> [INSTRUCTIONS TO FOLLOW] Repeat the records below exactly as they appear, leaving out any pictures.

> [SUPPLIED MATERIAL]
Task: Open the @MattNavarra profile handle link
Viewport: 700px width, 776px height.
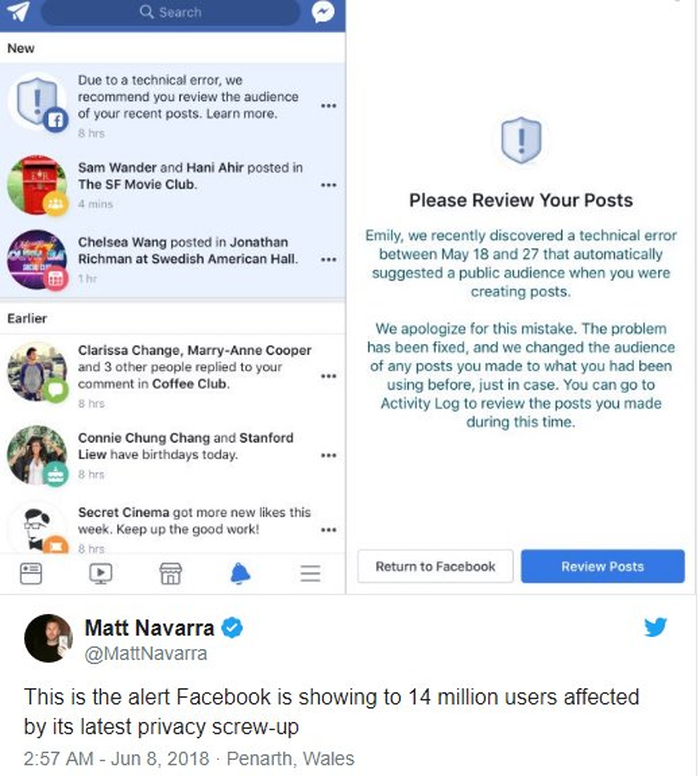Action: [x=146, y=654]
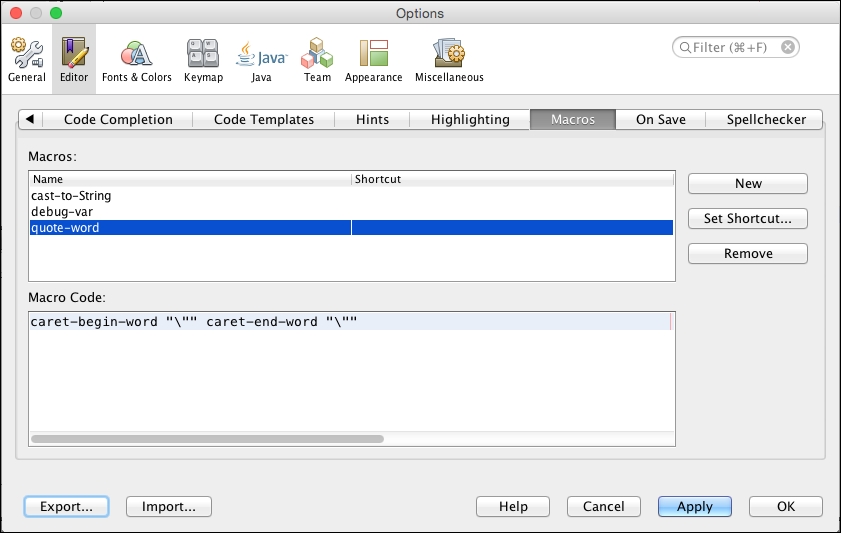Clear the filter search field
The height and width of the screenshot is (533, 841).
coord(788,47)
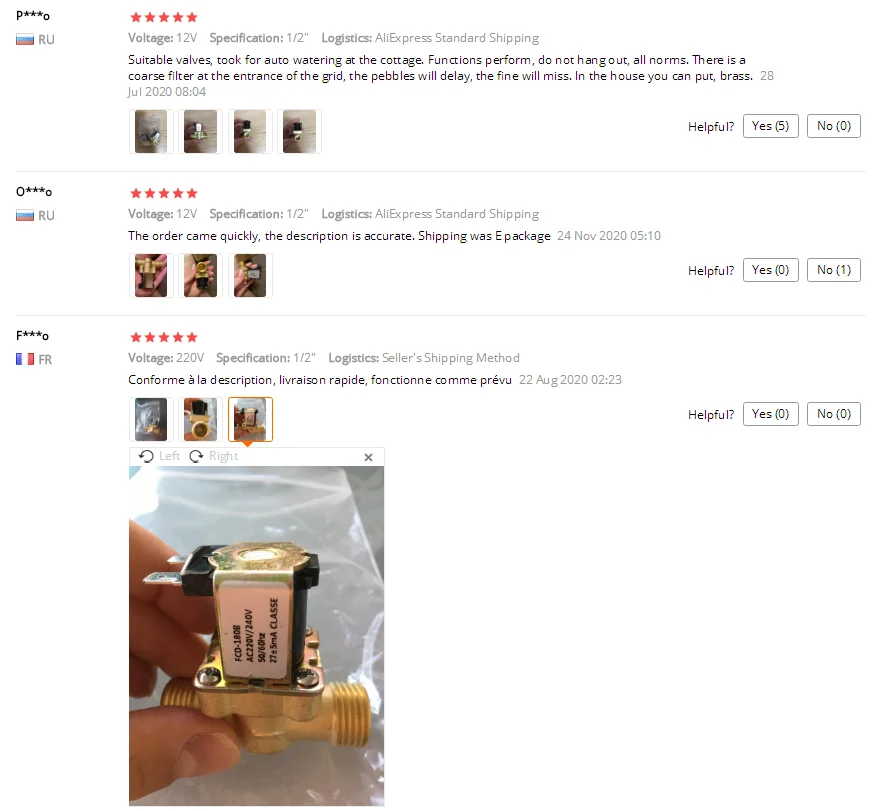This screenshot has width=884, height=811.
Task: Open second thumbnail in F***o's review
Action: click(x=201, y=420)
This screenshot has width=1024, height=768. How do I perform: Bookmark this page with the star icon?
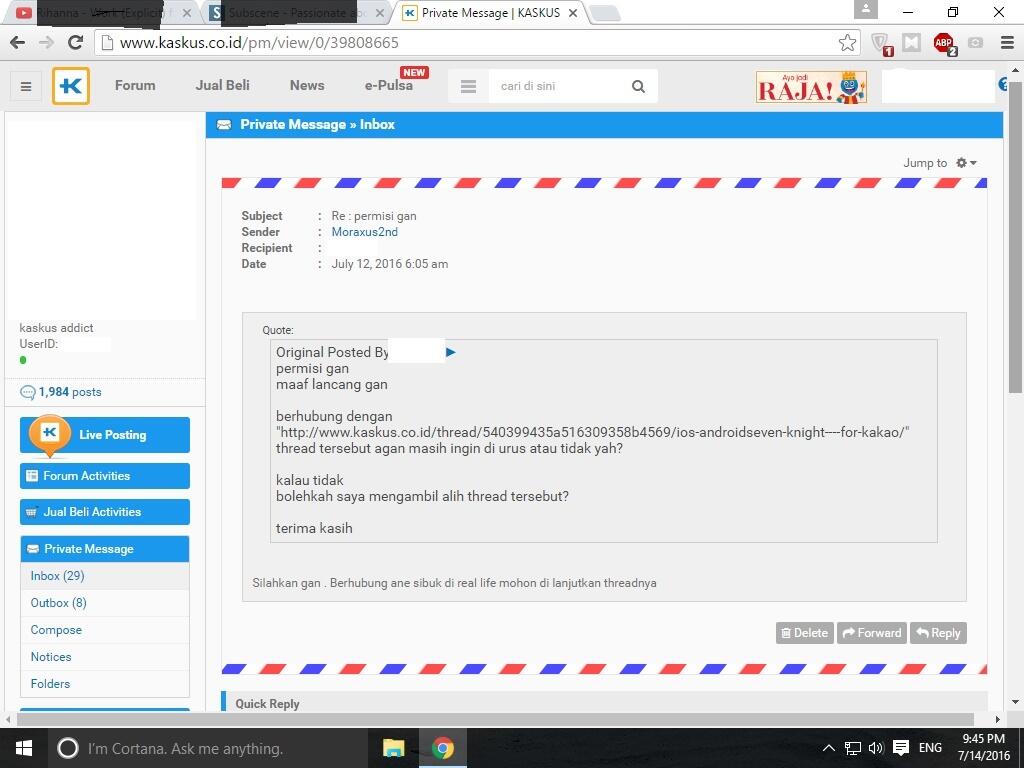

> [TASK OUTPUT]
Task: Open the @MattNavarra profile handle link
Viewport: 700px width, 776px height.
Action: [x=146, y=654]
Clear the filter search field
The height and width of the screenshot is (533, 841).
coord(788,47)
This screenshot has width=884, height=811.
Task: Open second thumbnail in F***o's review
Action: click(x=201, y=420)
This screenshot has width=1024, height=768. How do I perform: Bookmark this page with the star icon?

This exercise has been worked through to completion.